━━━ Data ━━━

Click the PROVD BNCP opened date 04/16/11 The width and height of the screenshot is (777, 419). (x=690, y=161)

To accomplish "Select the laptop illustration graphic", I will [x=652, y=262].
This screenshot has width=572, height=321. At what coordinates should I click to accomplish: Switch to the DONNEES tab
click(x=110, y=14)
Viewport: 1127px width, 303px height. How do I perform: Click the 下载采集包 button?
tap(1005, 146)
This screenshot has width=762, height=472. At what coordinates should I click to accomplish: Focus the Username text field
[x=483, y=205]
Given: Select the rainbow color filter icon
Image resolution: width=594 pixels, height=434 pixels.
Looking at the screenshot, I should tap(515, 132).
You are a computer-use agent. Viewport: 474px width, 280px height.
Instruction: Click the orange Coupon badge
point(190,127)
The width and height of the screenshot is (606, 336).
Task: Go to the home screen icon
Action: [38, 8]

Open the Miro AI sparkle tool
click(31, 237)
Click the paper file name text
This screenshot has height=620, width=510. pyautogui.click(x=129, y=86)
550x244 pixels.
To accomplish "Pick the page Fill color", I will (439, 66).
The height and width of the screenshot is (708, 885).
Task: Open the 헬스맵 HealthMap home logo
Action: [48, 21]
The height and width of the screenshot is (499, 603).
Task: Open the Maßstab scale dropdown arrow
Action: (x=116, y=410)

━━━

• **Requirement**:
Which lines of the records above contain the word "Select"? Show each of them.

• **Completed exercise**:
To accomplish "Select the laptop illustration graphic", I will [x=652, y=262].
Given: Select the rainbow color filter icon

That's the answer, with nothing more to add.